▶ _Extracted text_:
☆ ☆ ☆ ☆ ☆

This month in India, we witnessed a curious spectacle of a murdered deer getting some justice (however minor), while a murdered human being was denied the same!
In Oct 1998, actor Salman Khan and a few others were arrested for poaching an endangered species of black bucks in Jodhpur, Rajasthan. It took seven-and-half years for the Indian judicial system to sentence him as reported in Radio Sargam:
SALMAN SENTENCED FOR ONE YEAR
Poaching case about to conclude
Bollywood actor Salman Khan was sentenced to one year imprisonment and fined Rs 5,000 by Jodhpur court in Black Buck Case. Seven other accused in the case including actors Saif Ali Khan, Satish Shah, Sonali Bendre, Tabu and Neelam Kothari were acquitted in the case by Chief Judicial Magistrate B K Jain.
Salman was charged with hunting chinkaras – a deer species, during the night of September 26-27, 1998 when he was in Jodhpur for the shooting of filmmaker Sooraj Barjatya’s ‘Hum Saath Saath Hain’. He and his co-stars of the film were booked by the Rajasthan Forest Department on charges of poaching of endangered animals.
40-year-old Salman was present when the judgment was pronounced in the packed court room. He was convicted under the Wildlife Protection Act. The sentence will come into effect after one month. The court suspended the sentence for a month on a petition filed by Salman’s counsel Hasitmal Sarswat to enable him to move the sessions court for an appeal.
So, although he is sentenced, justice is not entirely served. The culprit (he can be called that, for he has been sentenced) is given an opportunity to play the system and keep on stalling, as he has done for over seven years.
Apparently, this is not the only case in which Salman Khan has been hoodwinking justice. The same Radio Sargam article says:
It (Right Indian: the black buck case) was one of the four cases filed against the actor for poaching endangered animals.
The next hearing in another Ghoda farmhouse (Jodhpur district) poaching case would take place on February 27 in the Chief Judicial Magistrate’s court here during which the defence council would argue. The third case of chinkara poaching under the Wildlife Protection Act and Arms Act is pending with the District Munsif and Judicial Magistrate court for which the next hearing is slated for February 20, according to the public prosecutor.
Meanwhile, Ravindra Patil, an eyewitness in the hit-and-run case (another one involving Salman Khan) failed to turn up on Thursday in the trial court, Mumbai, which deferred the matter to March two for further hearing. The court has taken a serious view of the absence of the witness and warned him to appear at the next hearing. In this case Salman Khan is charged with killing a person and injuring four by ramming his car into a bakery in suburban Bandra on September 28, 2002.

☆ ☆ ☆ ☆ ☆

▶ _Record excerpts_:
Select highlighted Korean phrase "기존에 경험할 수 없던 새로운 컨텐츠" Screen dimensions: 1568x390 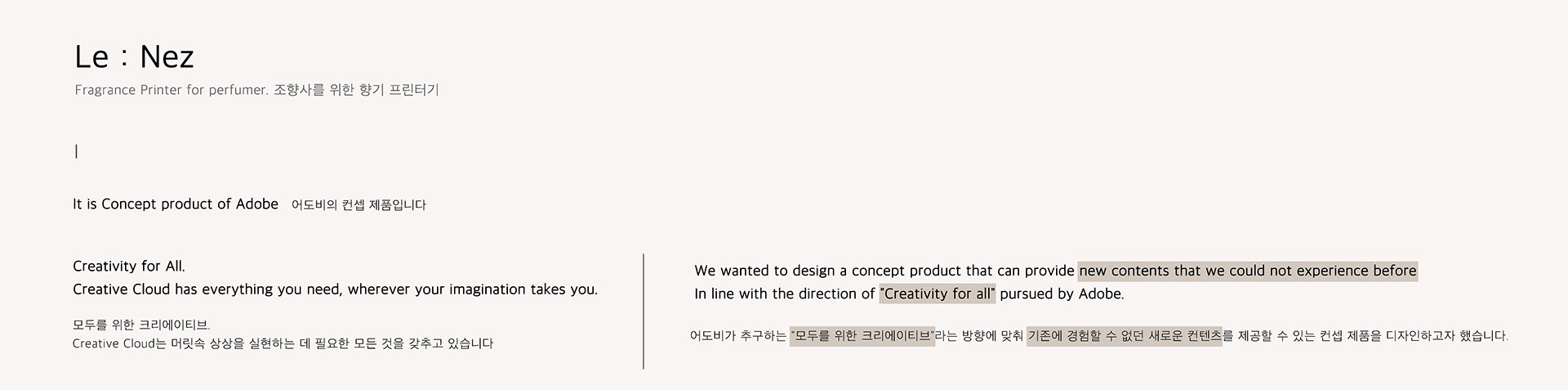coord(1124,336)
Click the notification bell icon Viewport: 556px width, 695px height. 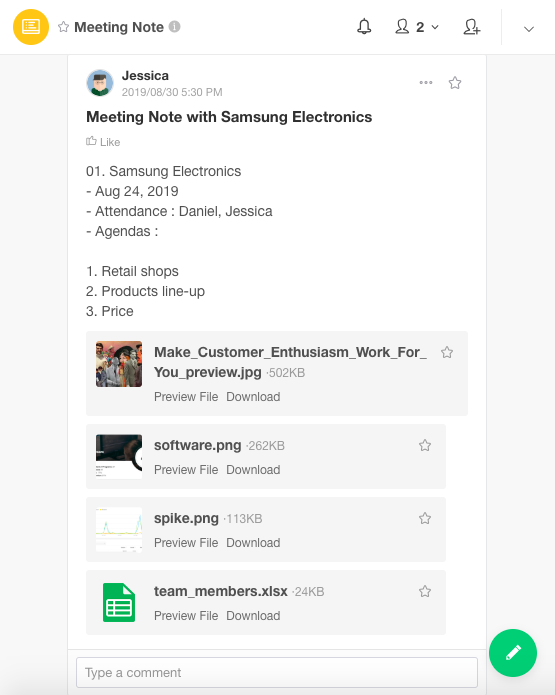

☆ ☆ ☆ ☆ ☆

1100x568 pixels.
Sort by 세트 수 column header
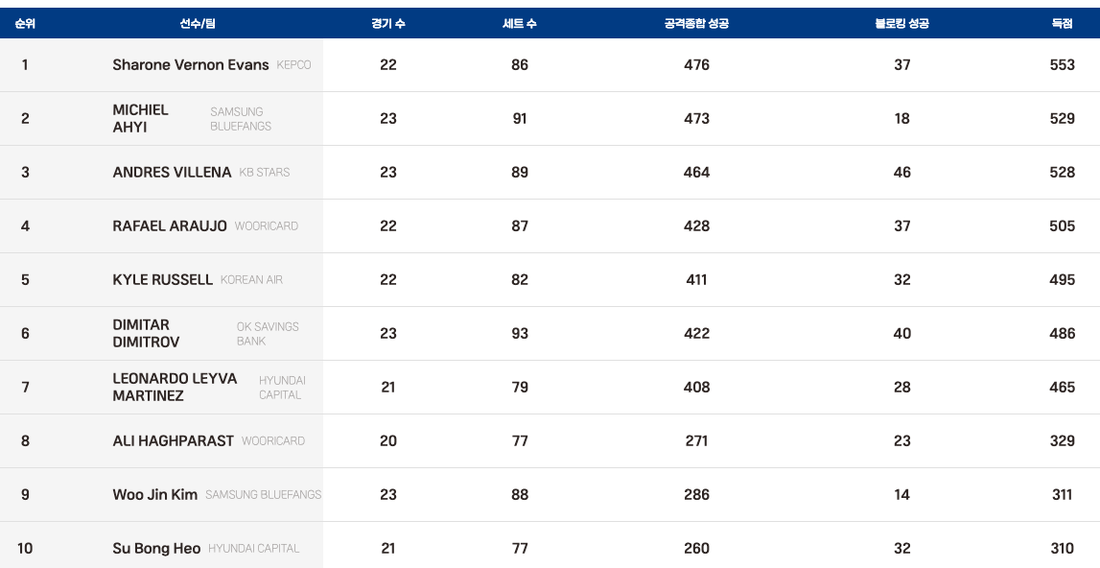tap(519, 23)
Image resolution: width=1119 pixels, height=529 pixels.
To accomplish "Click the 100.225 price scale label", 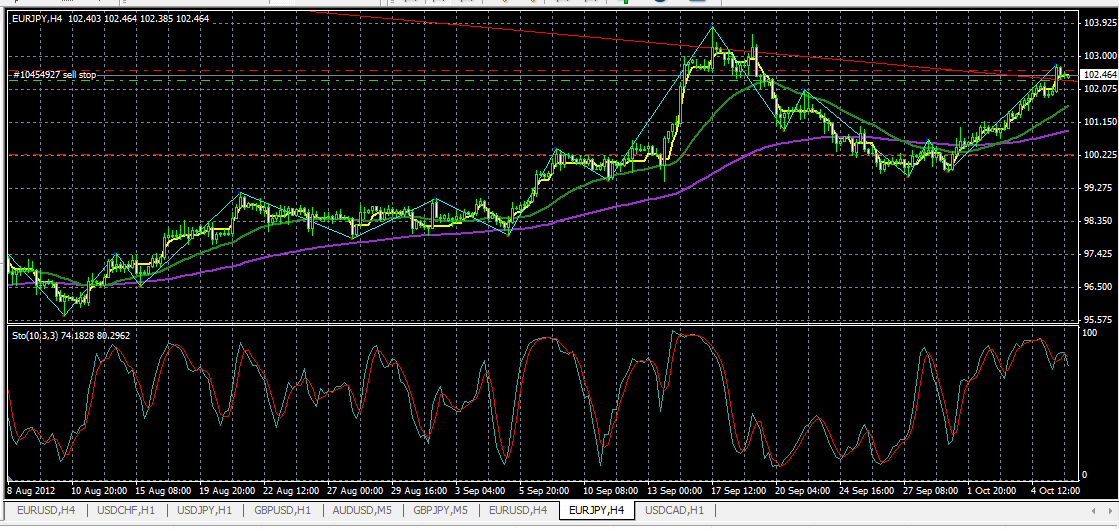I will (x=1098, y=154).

☆ ☆ ☆ ☆ ☆

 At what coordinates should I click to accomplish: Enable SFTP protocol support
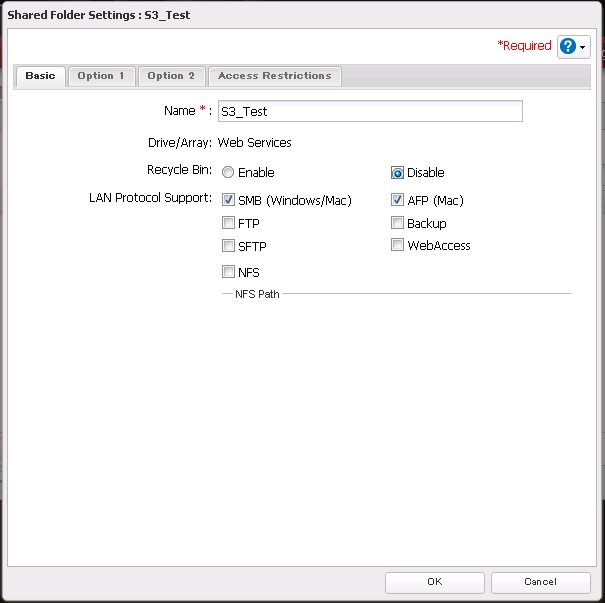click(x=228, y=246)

☆ ☆ ☆ ☆ ☆

▶ _Directives_:
- a) Write out the Salman Khan poaching post from "So, although he" up to and including "over seven years.".
- b) In the Salman Khan poaching post, what prison term and fine did the Jodhpur court give Salman Khan in the Black Buck Case?
Use nothing but the Salman Khan poaching post as your source.

▶ _Response list_:
- a)
So, although he is sentenced, justice is not entirely served. The culprit (he can be called that, for he has been sentenced) is given an opportunity to play the system and keep on stalling, as he has done for over seven years.

- b) One year of imprisonment and a fine of Rs 5,000.